Please identify each line below that contains the word "icon" and copy those lines out in full. Match case exactly.
---------------
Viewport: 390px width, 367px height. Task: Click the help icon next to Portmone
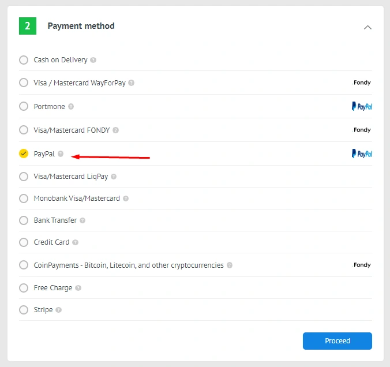[71, 107]
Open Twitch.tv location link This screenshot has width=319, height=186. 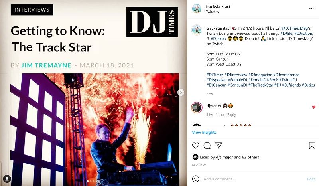[x=213, y=12]
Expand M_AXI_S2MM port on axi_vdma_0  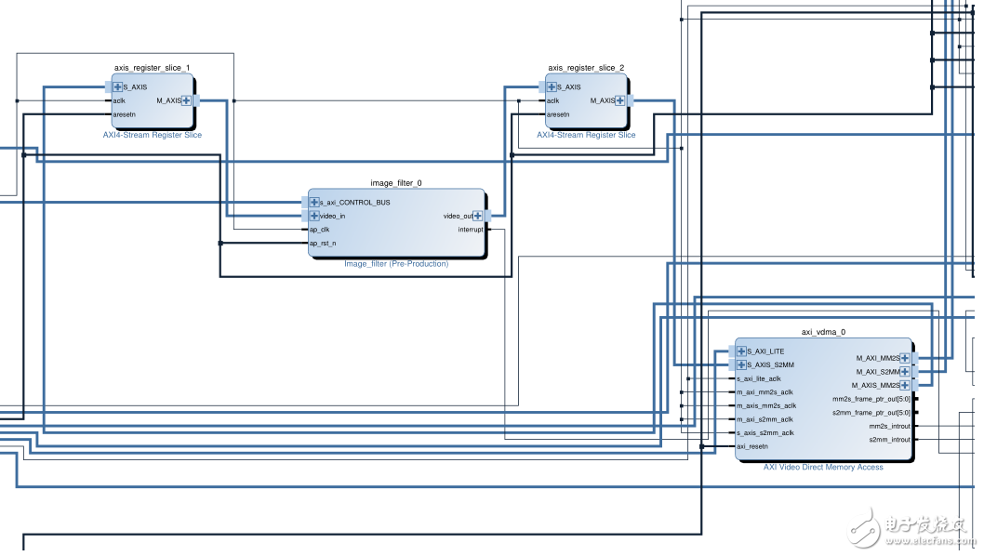coord(905,371)
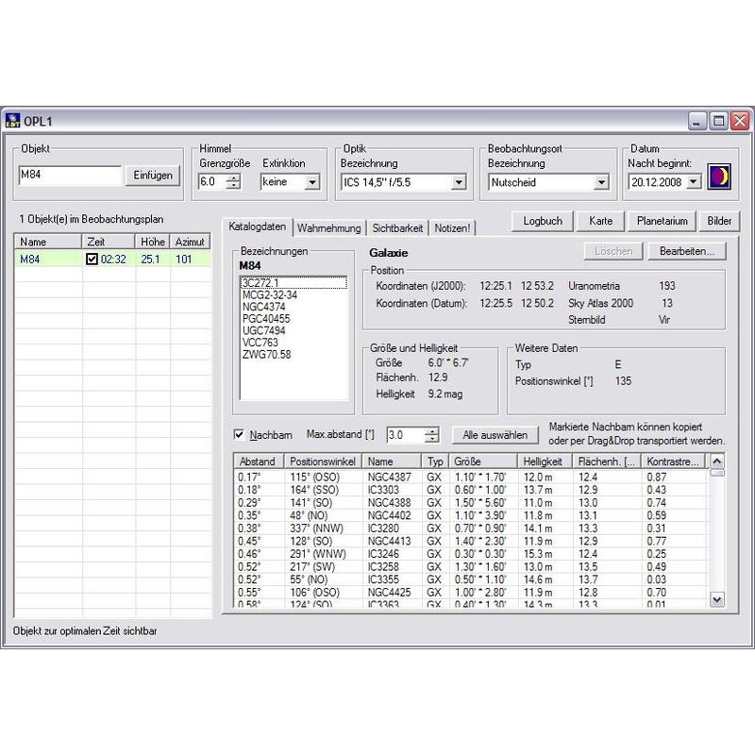
Task: Click the moon phase icon
Action: [x=721, y=177]
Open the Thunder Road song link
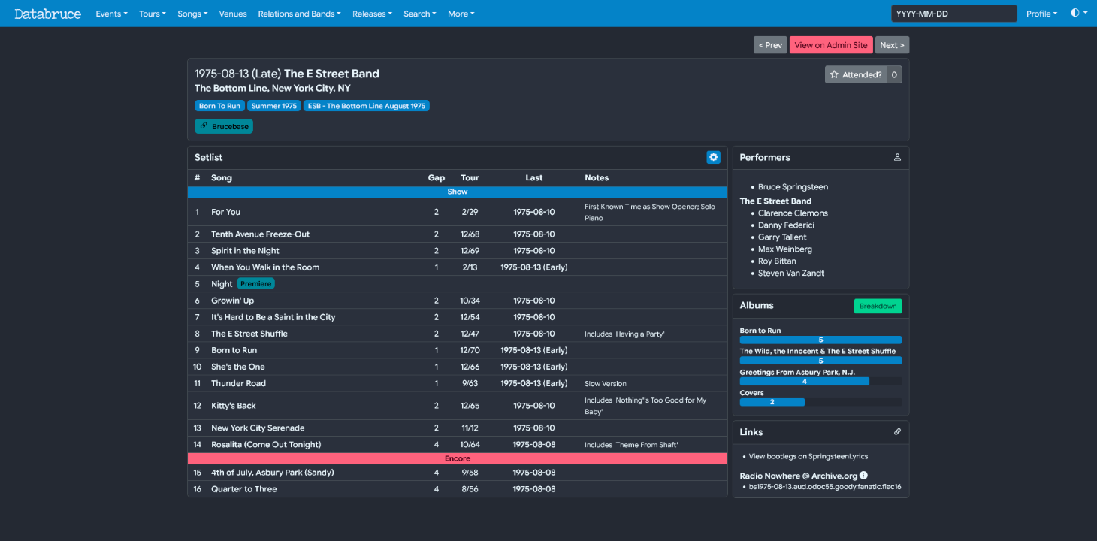 coord(238,383)
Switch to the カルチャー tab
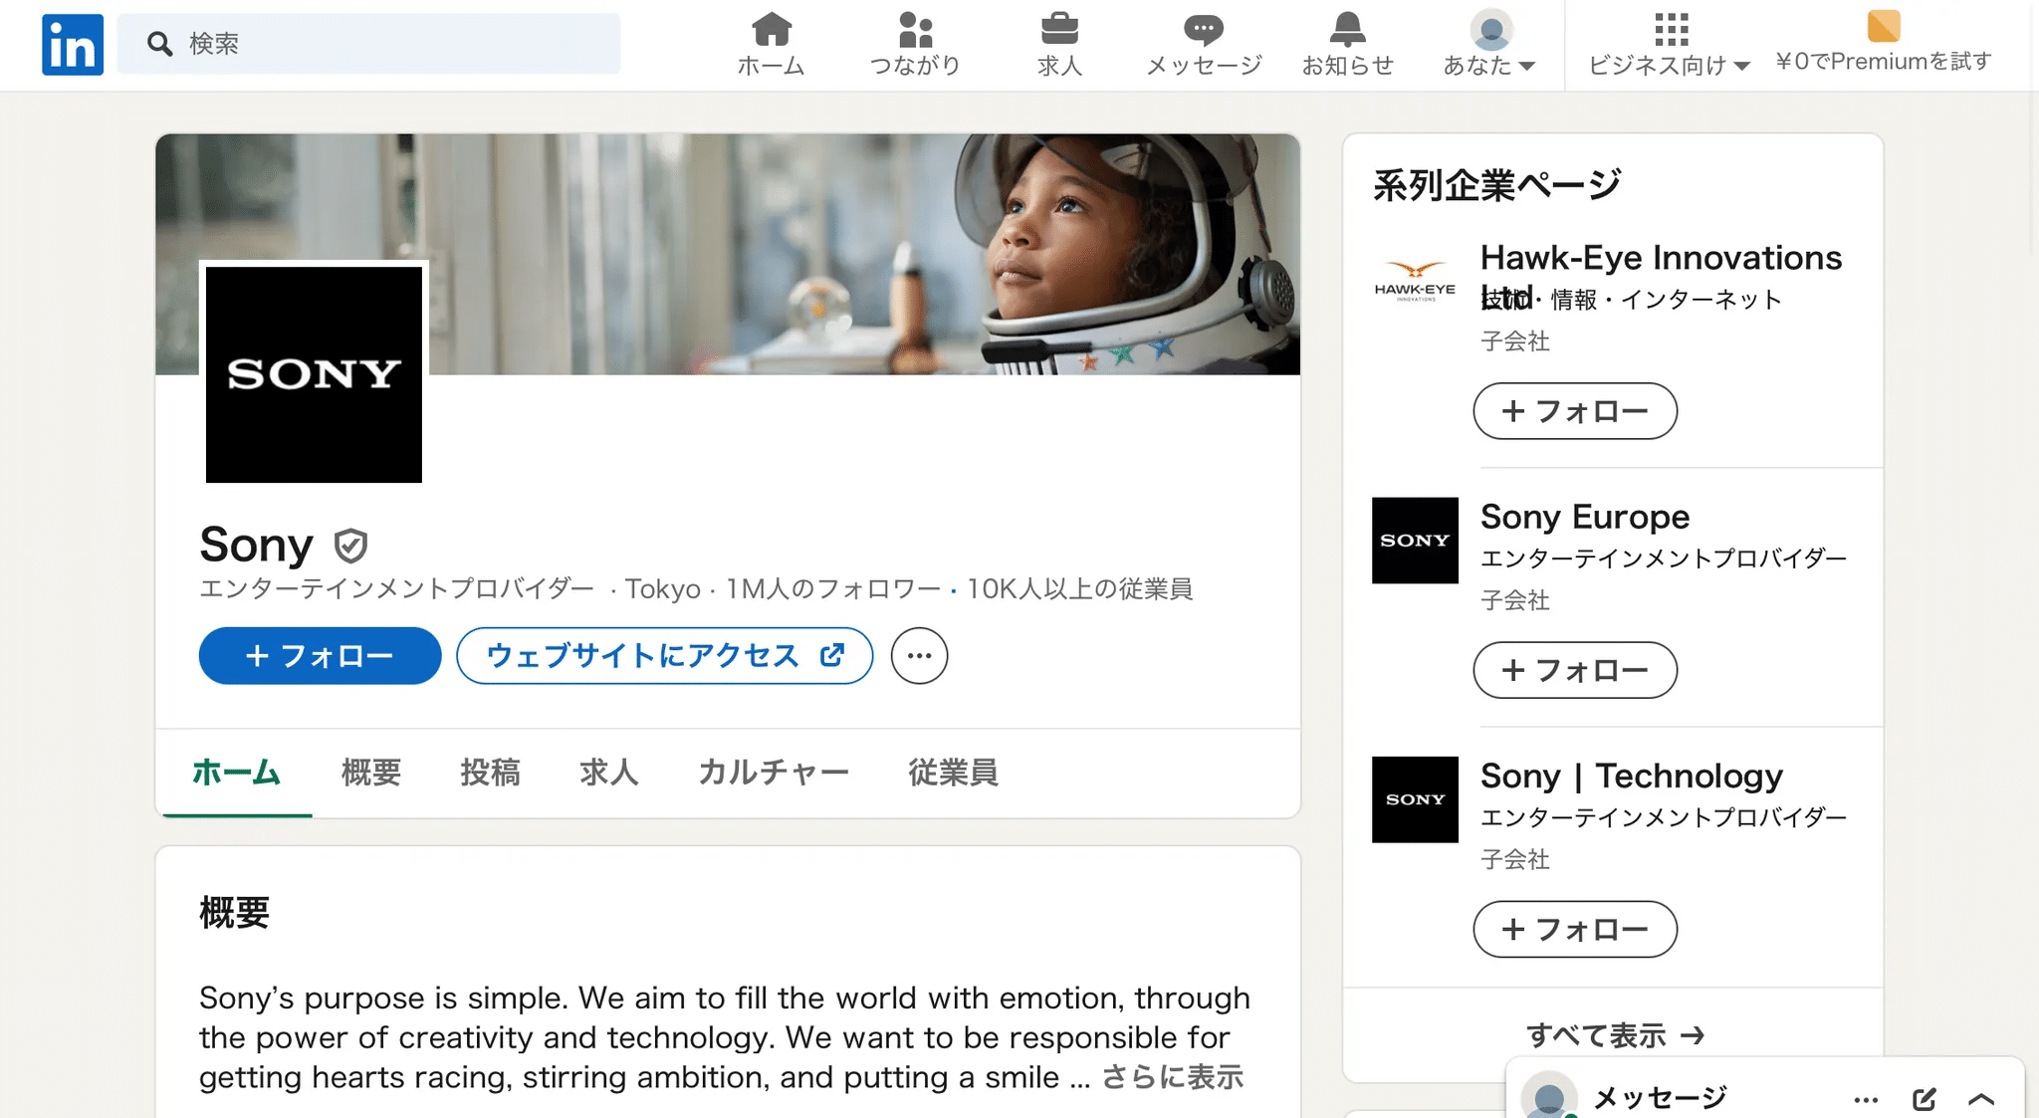The image size is (2039, 1118). click(774, 773)
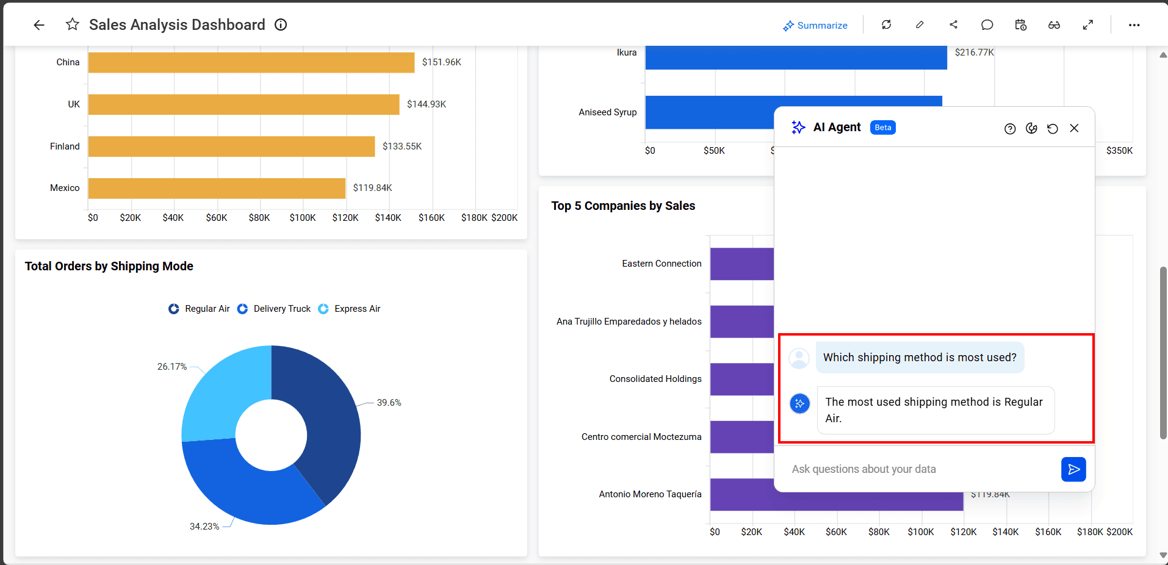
---------------
**Result**
Viewport: 390px width, 367px height. Task: Click the help icon next to Portmone
Task: Click the moon phase icon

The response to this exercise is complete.